October 2016 saw new rules for those putting down 20% or less using CMHC (Canada Mortgage and Housing Corp) insurance ie an ‘insured mortgage’—now as of January 1, 2018 those securing an uninsured mortgage will have new guidelines applied as well, a new ‘stress test’ to ensure, should rates change, you’ll still be able to meet your mortgage obligations. An uninsured mortgage is any buyer putting down more than 20%, even when putting down 25% or 50% this new stress test will apply
What is that test? Well, no matter your mortgage rate if you’re dealing with a federally regulated lender ie your bank, you’ll be assessed on that rate plus 2% OR the current Bank of Canada 5 year benchmark rate which right now is 4.99%, of course the rate you’ll be tested against is the higher of the two.
Let’s say you’re getting a mortgage at 2.75%, you’ll be assessed on 4.75% or actually 4.99% as that’s the greater of the two.
These rules will apply to new mortgage applications as well as renewals IF you switch lenders.
Let’s do some math—
$100k annual income
Your plan is to put 20% down and your mortgage rate will be 2.84%
Assuming no debts to report your maximum rounded affordability is $776k
But with the new rule you will be tested on 2.84% + 2% or most likely the higher Bank of Canada rate of 4.99% Your maximum affordability, if putting down the same amount of money, changes to $651k, yes there’s a difference.
Are you buying now, like before Christmas now? If your deal is firm, a signed agreement of purchase and sale you should be assessed on the current guidelines (reminder: if putting down less than 20% you’re subject to the higher stress test already, no rush for you).
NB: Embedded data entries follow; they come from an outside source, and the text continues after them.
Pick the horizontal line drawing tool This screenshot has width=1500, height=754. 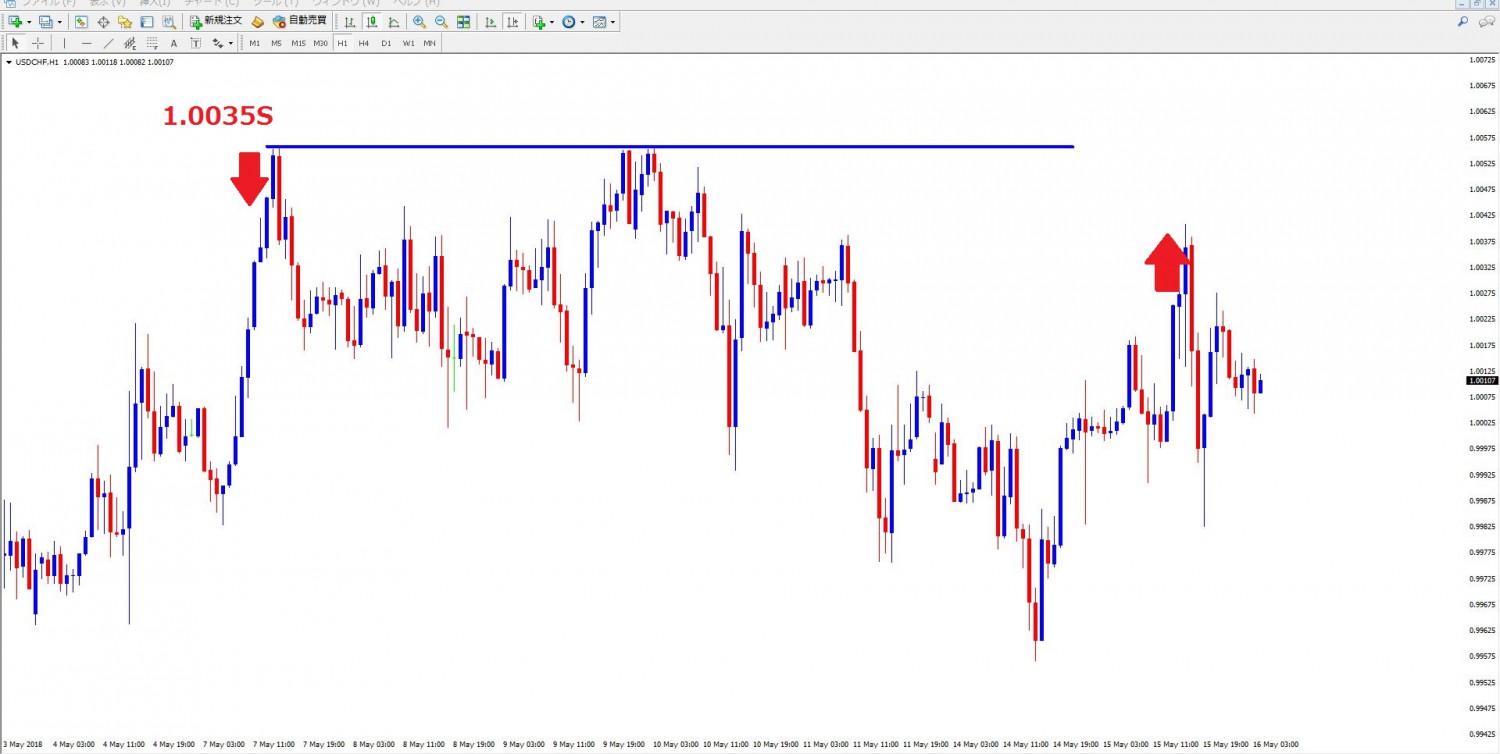(x=86, y=43)
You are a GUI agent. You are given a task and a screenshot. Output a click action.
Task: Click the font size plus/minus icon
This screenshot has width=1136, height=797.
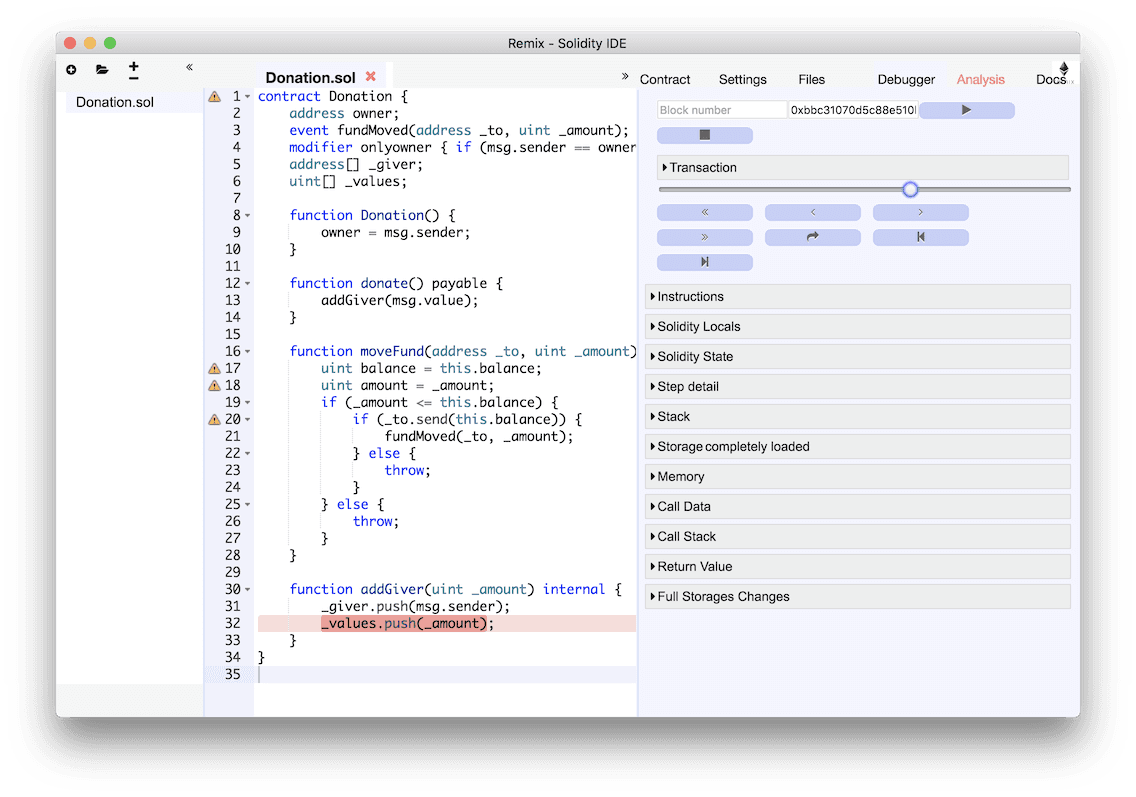click(x=134, y=70)
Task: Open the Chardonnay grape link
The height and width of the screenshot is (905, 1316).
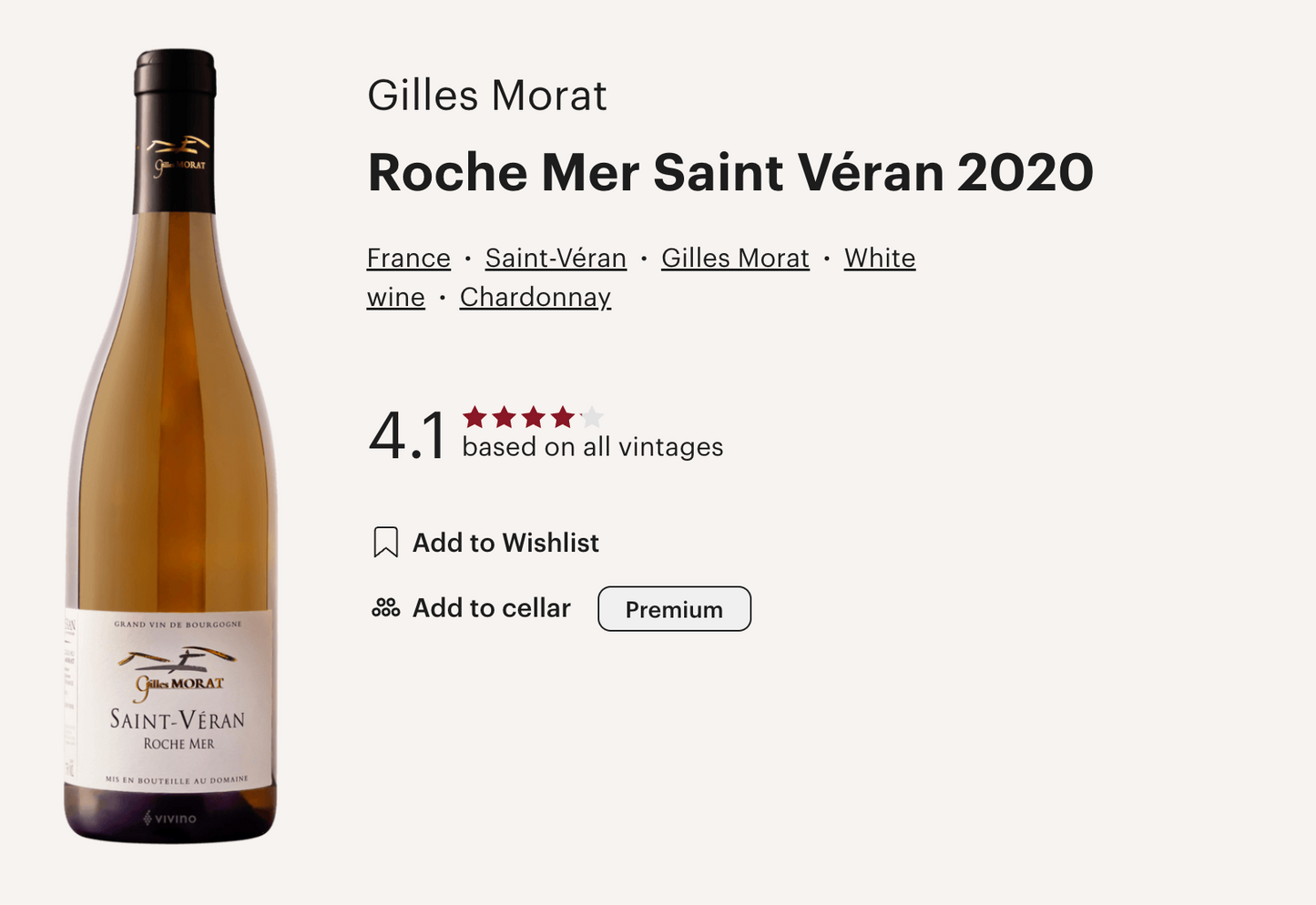Action: pos(535,298)
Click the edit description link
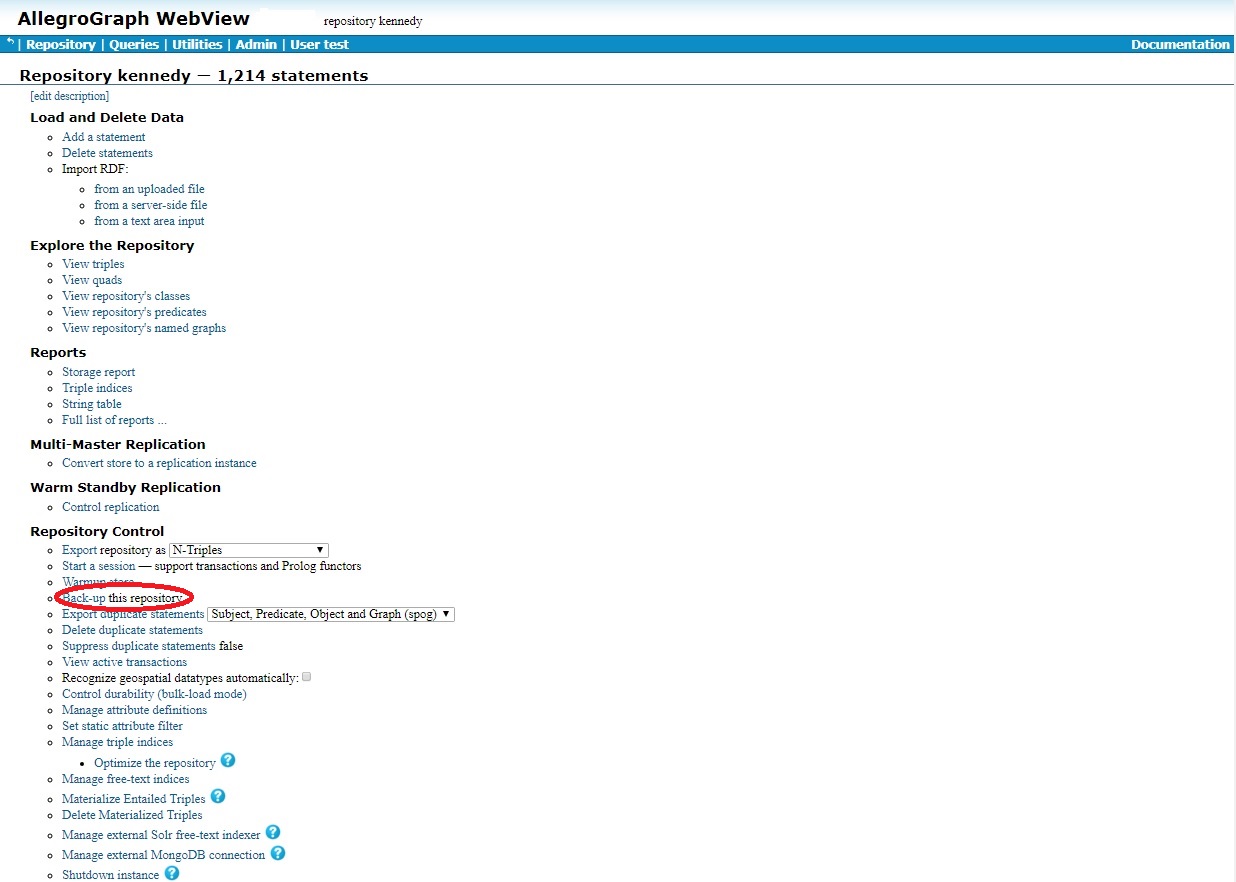Viewport: 1236px width, 882px height. (x=70, y=96)
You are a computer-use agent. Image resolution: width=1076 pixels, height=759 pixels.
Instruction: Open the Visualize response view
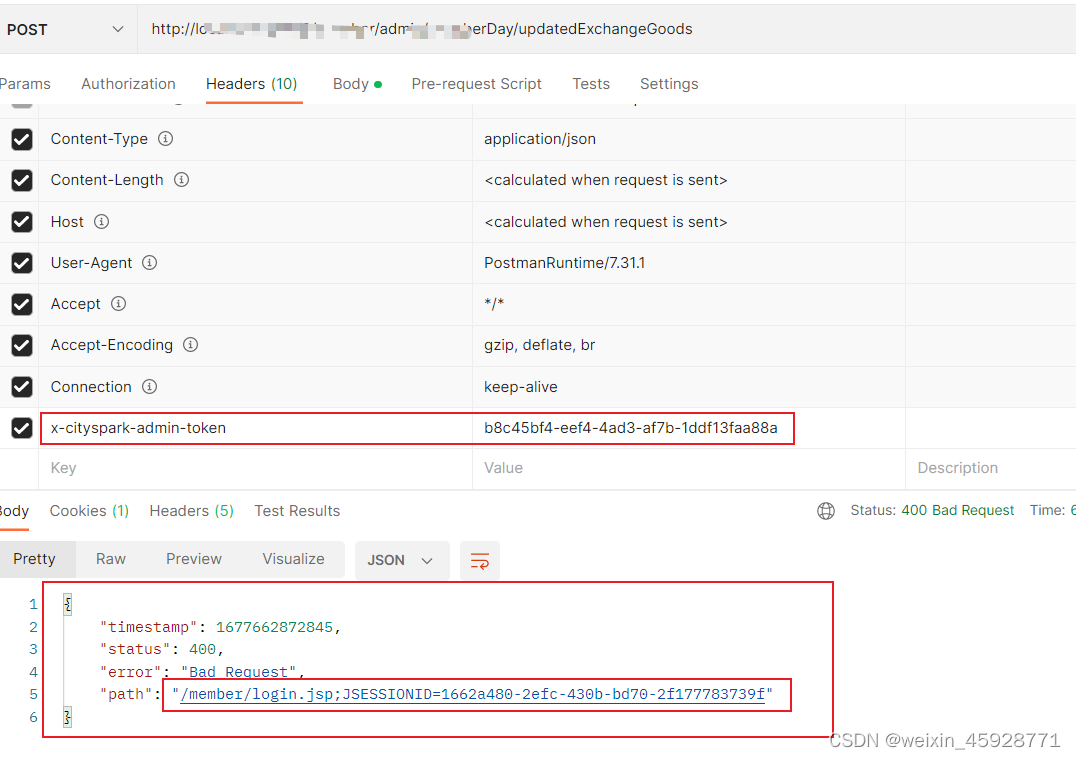(x=293, y=559)
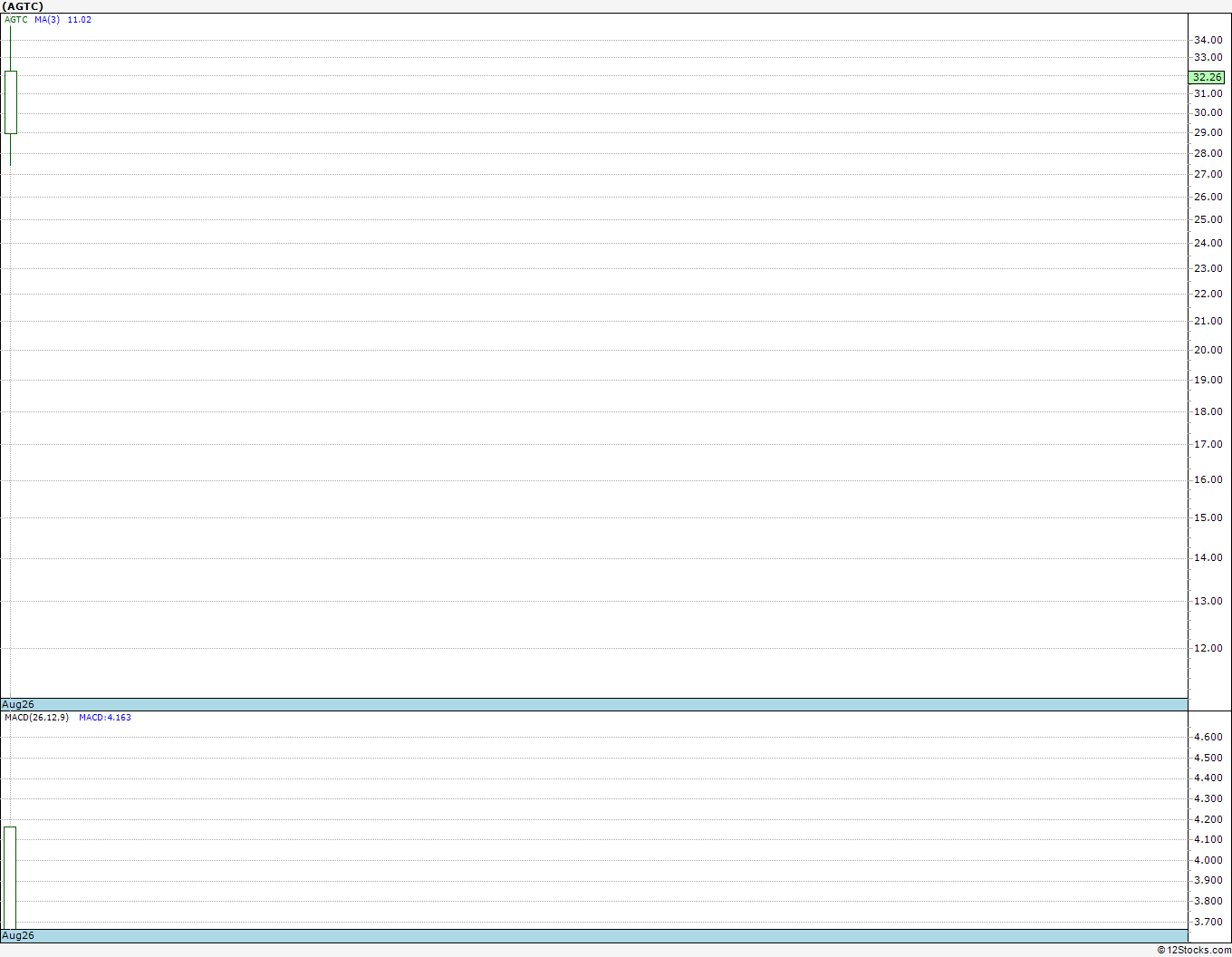Viewport: 1232px width, 957px height.
Task: Click the MACD:4.163 value label
Action: (105, 718)
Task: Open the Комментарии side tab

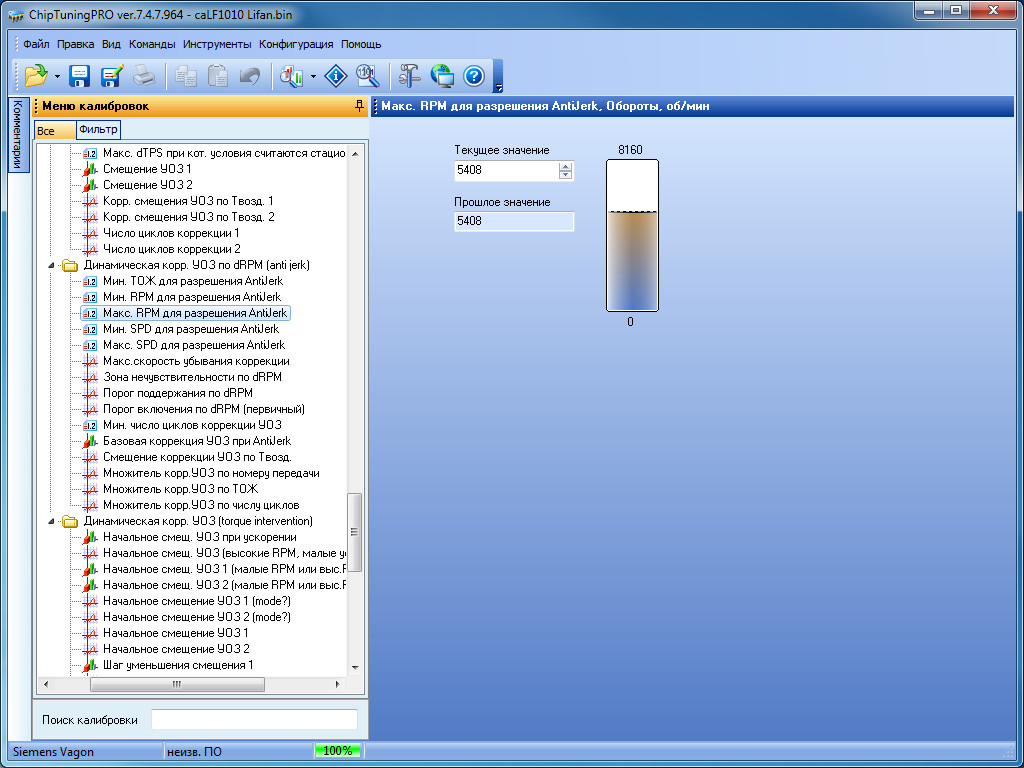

Always check with your mortgage broker, they are the master number crunchers, they know the ins and outs of financing and are intimately acquainted with your financial picture. If you fail the new stress tests you may want to adjust your home search, also there are alternative or secondary lenders to consider though the rates offered tend to reflect the risk ie they’re higher. Check with your mortgage broker for more detailed information on alternative lenders.
To play around with your own numbers take a look at the affordability calculator on ratehub.ca Enter your parameters and note the Land Transfer Tax at bottom, don’t forget this is a part of your closing costs, make sure to enter your city, only in Toronto do we have an extra land transfer tax to pay, other municipalities pay the provincial land tax only.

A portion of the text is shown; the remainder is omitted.